Samaan brought fig trees from his native Lebanon to the Bethlehem area, seeking to preserve both his childhood memories and the fig trees brought by other immigrants from their native countries. His enthusiasm was contagious, and soon Lauris was tending his own fig nursery with stock acquired from Samaan.
The fig orchard
Lauris currently grows over 200 varieties of figs from 18 different countries. And if you thought fig trees are delicate, think again. They needn’t be nurtured in pots and brought inside in winter. On the contrary, they grow directly in the ground, are remarkably pest-free, and most tolerate Lancaster winters well, he says. Most figs can survive in 15 to 20 degrees, and some handle 5 to 10 degrees with no problem. Florea, a Serbian fig, survives below zero degrees because of high wood density and concentration of nutrients.
Some cold-hardy varieties are: MaCool from Syria, Lemon from Italy, Ronde de Bordeaux from France, Sal's and Chicago Hardy, both from Sicily, and Vasilija Sika from Greece.
One thing is the same for all figs, though. The fruit is delicious, Lauris says, and you soon realize that there is a lot more to it than those popular cookies. Like fine wines, the fruit may have undertones, such as honey, raspberry and even a little nuttiness.

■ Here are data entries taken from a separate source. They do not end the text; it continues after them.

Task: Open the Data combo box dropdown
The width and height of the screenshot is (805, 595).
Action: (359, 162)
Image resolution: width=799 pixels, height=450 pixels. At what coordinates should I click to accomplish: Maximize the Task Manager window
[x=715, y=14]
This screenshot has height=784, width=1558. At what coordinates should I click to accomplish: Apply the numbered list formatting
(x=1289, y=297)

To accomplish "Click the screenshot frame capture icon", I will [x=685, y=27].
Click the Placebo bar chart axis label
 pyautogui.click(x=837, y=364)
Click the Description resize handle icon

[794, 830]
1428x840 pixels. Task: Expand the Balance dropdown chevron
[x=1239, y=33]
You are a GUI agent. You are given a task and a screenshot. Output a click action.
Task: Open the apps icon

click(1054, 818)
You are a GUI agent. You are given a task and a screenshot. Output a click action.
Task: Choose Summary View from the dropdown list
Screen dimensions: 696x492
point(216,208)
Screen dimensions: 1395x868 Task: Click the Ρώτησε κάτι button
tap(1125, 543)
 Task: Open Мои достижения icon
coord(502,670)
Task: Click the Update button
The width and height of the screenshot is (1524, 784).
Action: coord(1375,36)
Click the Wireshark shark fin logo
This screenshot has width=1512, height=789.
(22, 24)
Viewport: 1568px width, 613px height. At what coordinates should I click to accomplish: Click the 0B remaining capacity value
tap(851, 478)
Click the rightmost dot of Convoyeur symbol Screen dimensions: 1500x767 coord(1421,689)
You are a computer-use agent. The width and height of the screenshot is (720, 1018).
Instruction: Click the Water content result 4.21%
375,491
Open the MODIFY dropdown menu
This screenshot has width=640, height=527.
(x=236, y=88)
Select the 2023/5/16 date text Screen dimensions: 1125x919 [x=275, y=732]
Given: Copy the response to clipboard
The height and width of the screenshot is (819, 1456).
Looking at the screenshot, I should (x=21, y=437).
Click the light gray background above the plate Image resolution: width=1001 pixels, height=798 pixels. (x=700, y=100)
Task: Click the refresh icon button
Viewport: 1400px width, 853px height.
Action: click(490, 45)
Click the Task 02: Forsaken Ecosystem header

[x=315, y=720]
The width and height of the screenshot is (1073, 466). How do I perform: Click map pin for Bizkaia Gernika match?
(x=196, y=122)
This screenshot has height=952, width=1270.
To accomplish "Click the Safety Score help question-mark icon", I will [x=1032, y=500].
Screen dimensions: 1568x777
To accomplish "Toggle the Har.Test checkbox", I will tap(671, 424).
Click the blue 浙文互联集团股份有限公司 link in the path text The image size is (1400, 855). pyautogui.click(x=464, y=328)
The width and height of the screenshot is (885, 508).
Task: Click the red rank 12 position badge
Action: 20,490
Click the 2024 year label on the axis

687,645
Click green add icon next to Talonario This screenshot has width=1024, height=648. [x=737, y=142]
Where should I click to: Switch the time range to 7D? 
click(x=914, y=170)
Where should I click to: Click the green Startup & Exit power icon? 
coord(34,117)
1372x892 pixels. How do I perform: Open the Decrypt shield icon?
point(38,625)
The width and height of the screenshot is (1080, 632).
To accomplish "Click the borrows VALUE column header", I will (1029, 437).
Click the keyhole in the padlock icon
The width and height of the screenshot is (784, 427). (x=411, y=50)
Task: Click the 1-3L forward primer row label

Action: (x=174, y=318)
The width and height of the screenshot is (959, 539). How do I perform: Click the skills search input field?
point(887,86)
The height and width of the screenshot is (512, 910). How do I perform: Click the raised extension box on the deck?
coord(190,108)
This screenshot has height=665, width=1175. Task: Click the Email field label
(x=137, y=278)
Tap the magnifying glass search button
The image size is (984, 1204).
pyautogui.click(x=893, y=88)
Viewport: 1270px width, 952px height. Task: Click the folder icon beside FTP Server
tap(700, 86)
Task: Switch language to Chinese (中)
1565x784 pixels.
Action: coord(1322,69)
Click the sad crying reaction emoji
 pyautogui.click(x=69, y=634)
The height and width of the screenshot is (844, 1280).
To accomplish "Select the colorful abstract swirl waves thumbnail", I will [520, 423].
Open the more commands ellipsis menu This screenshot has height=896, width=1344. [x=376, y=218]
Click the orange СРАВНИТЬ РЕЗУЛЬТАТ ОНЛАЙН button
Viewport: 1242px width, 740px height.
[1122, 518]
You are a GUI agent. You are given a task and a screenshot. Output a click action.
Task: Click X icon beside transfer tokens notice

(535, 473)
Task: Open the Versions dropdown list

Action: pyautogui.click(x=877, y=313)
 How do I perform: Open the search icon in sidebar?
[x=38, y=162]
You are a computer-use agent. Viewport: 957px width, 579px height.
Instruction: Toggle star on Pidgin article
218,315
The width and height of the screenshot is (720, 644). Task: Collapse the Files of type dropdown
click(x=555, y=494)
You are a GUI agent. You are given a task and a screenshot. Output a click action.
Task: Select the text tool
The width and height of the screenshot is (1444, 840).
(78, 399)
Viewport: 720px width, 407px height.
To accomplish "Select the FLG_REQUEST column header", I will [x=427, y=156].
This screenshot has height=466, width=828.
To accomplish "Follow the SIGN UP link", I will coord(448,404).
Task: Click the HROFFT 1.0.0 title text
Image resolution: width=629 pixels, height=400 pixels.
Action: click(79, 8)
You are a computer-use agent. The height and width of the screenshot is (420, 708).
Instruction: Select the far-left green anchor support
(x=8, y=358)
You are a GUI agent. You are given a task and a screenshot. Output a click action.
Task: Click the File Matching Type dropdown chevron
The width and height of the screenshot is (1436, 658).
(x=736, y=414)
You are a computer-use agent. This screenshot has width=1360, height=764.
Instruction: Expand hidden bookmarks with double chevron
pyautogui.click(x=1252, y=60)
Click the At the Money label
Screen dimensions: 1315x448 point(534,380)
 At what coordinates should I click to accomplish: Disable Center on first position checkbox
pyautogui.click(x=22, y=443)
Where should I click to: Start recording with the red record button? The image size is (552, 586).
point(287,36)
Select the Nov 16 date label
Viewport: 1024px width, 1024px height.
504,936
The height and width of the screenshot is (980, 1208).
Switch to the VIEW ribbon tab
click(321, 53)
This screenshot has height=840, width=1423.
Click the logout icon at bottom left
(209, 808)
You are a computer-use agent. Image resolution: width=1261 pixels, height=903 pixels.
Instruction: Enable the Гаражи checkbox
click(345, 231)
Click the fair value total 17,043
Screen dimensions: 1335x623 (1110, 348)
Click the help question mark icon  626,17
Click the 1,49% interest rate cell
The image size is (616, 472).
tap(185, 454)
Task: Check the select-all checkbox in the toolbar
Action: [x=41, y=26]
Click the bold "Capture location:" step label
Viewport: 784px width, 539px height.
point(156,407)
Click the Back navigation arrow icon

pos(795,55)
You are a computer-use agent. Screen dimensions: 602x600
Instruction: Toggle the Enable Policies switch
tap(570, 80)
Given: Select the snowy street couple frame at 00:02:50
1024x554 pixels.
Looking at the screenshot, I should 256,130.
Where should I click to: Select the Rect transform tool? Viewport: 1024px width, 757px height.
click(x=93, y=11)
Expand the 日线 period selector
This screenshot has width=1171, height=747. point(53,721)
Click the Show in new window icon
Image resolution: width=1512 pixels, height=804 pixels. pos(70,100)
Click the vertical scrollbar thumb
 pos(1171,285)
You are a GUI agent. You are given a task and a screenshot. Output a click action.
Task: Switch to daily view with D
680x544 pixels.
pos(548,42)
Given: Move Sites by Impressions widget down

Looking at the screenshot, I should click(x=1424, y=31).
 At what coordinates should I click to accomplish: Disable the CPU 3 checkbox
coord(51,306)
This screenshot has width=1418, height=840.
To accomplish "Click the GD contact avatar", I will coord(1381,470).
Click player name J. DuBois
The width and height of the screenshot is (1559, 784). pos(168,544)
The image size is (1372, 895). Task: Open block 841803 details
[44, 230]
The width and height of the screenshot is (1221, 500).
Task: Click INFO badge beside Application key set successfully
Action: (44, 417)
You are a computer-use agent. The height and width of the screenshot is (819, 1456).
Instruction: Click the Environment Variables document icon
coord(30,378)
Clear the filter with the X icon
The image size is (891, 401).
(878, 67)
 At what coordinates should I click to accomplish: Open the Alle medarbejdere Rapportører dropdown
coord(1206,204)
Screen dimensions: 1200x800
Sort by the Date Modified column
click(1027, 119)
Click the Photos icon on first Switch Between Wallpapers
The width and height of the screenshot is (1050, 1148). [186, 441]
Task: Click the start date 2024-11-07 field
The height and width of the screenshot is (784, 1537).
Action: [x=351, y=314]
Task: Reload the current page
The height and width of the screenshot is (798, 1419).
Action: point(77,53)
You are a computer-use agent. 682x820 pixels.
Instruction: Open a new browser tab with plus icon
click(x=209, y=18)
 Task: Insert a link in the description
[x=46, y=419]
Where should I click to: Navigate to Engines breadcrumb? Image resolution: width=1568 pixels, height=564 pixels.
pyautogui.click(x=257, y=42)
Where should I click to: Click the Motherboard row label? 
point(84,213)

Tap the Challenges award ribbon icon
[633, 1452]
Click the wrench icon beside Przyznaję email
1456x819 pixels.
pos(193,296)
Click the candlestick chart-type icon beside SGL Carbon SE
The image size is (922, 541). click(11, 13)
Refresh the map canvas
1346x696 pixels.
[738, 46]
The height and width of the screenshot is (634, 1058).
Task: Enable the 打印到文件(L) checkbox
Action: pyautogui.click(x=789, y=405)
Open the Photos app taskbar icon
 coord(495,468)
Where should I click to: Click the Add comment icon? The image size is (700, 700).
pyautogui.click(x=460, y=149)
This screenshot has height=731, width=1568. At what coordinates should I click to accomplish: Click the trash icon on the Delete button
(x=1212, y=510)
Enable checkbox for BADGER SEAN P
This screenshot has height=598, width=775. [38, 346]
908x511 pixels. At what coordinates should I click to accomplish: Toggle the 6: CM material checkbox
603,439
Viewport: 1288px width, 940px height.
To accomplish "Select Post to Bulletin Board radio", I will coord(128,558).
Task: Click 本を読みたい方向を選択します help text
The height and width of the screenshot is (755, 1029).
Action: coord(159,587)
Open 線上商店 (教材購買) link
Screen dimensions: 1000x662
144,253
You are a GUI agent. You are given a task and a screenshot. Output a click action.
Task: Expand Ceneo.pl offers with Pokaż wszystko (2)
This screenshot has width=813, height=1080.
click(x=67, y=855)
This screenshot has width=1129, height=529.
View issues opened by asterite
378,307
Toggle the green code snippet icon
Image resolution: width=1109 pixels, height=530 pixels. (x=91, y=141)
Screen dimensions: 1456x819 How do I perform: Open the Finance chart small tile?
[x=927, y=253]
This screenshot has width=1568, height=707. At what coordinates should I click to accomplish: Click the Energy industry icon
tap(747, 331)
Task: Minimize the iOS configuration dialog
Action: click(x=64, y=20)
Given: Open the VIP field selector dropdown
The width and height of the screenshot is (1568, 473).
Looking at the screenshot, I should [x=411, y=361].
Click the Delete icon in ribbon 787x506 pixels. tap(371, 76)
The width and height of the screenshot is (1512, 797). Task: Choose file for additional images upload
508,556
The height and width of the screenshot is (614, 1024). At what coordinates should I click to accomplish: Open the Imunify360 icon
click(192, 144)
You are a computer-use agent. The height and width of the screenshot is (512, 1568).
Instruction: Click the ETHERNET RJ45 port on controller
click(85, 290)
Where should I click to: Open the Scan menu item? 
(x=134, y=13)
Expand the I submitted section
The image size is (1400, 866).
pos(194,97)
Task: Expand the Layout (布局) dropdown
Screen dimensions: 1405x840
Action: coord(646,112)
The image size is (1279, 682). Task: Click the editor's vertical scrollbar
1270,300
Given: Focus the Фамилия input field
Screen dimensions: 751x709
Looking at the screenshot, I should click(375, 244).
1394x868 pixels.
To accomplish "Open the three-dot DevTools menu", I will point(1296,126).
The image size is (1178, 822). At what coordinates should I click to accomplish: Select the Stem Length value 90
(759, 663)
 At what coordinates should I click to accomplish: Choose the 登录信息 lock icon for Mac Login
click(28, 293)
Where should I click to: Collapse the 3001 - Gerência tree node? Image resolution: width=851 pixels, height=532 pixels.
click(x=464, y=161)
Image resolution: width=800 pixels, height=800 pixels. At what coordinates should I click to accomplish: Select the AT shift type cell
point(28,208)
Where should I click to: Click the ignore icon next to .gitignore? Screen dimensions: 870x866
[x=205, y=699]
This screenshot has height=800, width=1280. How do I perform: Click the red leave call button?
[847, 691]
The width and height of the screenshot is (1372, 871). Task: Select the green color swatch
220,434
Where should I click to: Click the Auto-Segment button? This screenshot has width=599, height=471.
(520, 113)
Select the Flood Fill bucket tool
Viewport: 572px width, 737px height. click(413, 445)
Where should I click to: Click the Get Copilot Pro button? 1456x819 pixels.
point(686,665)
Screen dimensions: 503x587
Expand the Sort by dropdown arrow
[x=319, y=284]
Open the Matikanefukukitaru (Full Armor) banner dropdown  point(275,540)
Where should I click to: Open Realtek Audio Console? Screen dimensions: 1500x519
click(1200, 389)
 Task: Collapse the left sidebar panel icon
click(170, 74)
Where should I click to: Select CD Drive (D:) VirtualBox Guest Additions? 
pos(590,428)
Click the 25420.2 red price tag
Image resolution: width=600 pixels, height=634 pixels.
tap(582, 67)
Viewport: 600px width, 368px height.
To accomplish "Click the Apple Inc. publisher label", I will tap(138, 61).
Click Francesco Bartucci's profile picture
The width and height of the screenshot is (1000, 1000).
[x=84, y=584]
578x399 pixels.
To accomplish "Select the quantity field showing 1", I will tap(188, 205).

Lauris sells figs to Lancaster's trendy restaurants, and they are also for sale at Lemon Street Market. Home gardeners, who want to grow their own fig trees, can take one home for the same price they would pay for an apple tree at a local nursery.
Having conquered figs, Lauris is now just as enthusiastic about exotic edibles.
“My focus is now unique edibles of all kinds,” Lauris says. “A lot are suitable for growing in the ground in our climate. I grow persimmon, paw paw, bush cherry, Sichuan pepper, yacon, peanut, prickly pear, jujube, medlar, cranberry, lingonberry, Asian pear, currant, jostaberry, gooseberry, hardy kiwi, hops haskap, juneberry, seaberry, elderberry, etc. I have also had success with tropicals like turmeric, ginger, galangal and dragon fruit, but they do need winter care, so home gardeners need to consider their amount of commitment.”
He acknowledges being especially excited about his paw paw, medlar and jujube trees at this time. He says his paw paw trees were grown from seed harvested along the Susquehanna River.
“This is the largest paw paw patch in the U.S. north of the 39th parallel,” Lauris says. “I love this tree. It's hardy and can be planted in the ground, and its large mango-shaped fruit has a lovely vanilla custard flavor.”
He considers medlar a delightful hidden gem, once popular in medieval Europe. Both Shakespeare and Chaucer mentioned it.
“The medlar is a pretty tree, looking very much like a rose,” Lauris says. “The fruit is delicious, and the tree is easy to grow and pest-free.”
If you like apples, Lauris thinks you might well consider jujube trees.
“Their fruit tastes much like a honey-flavored apple,” he says. “But they don't suffer from the pest problems of most apple trees. They can tolerate any type of soil, but they do need a full day of sun.”
Right now Off the Beaten Path Nursery is at its luscious peak.